[Data entries]

··········

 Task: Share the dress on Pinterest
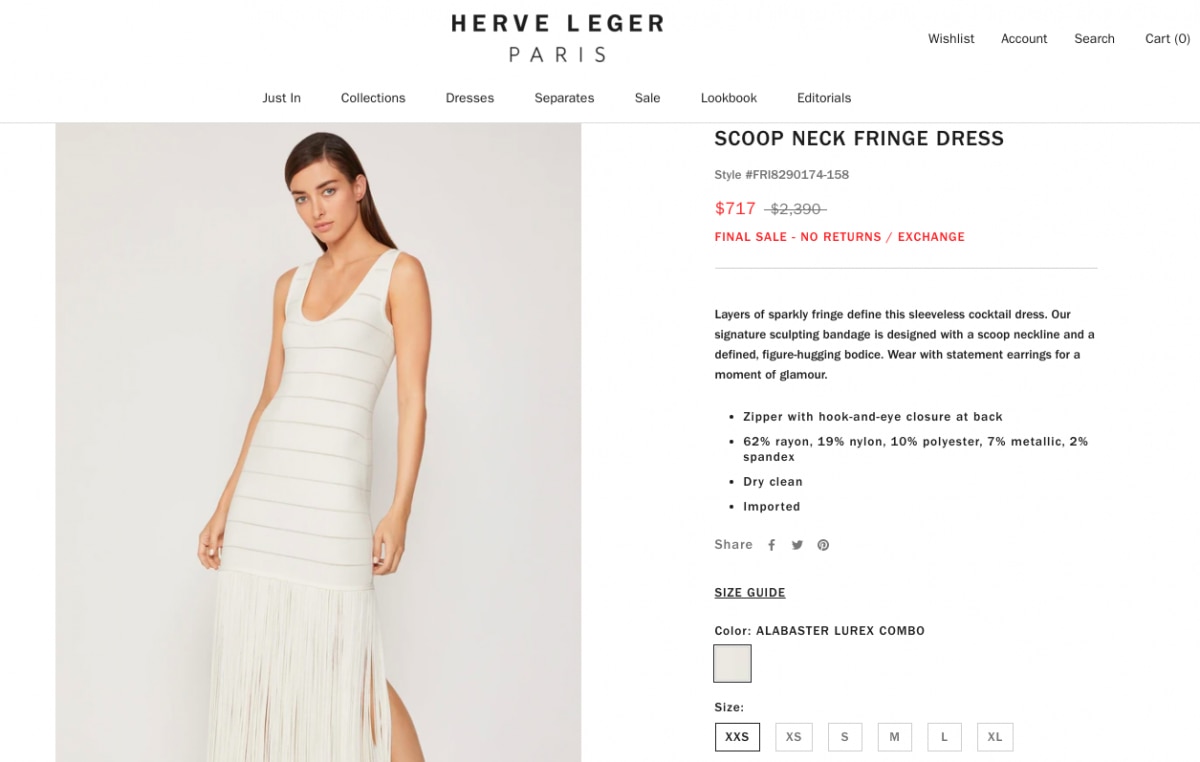click(823, 545)
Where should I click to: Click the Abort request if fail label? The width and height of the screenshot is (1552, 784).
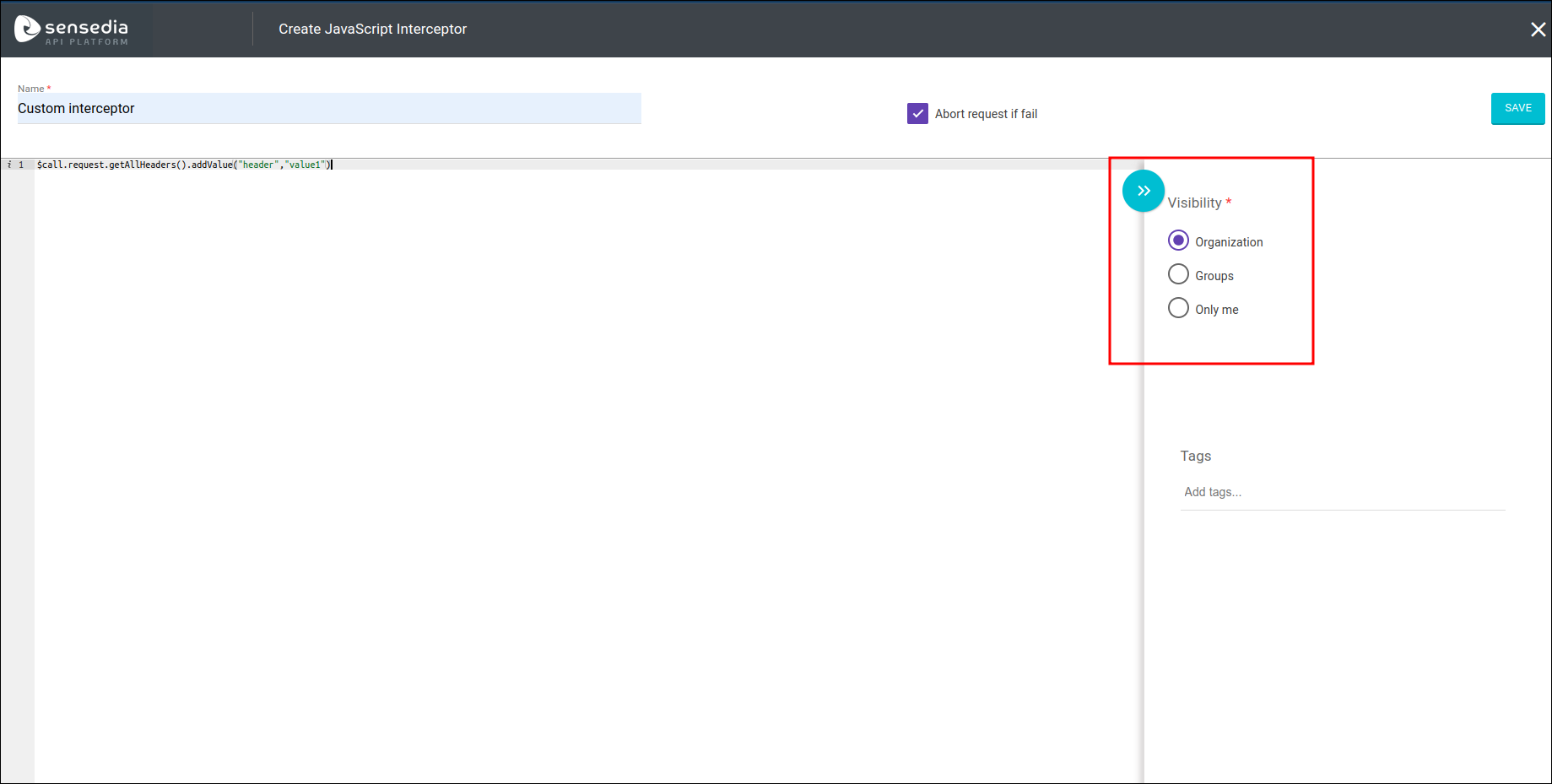[986, 115]
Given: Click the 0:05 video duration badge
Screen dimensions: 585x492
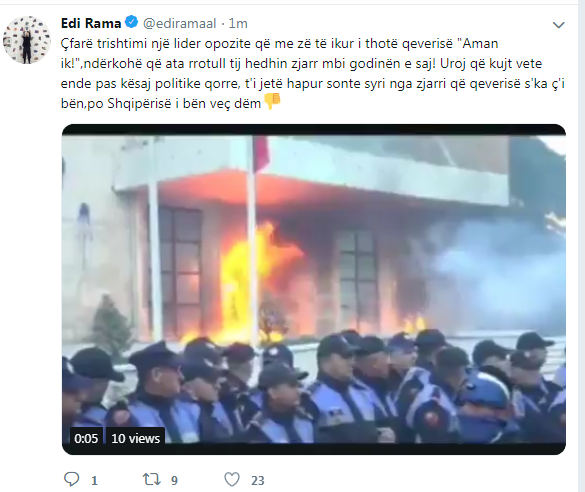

··········

> **PROBLEM TO WORK ON**: Once you find the line that contains "Given: Click the 0:05 video duration badge", give it again along with every later line through the end of the data, word for word, minus the pictures.

> **ANSWER TO THIS TASK**:
Given: Click the 0:05 video duration badge
Screen dimensions: 585x492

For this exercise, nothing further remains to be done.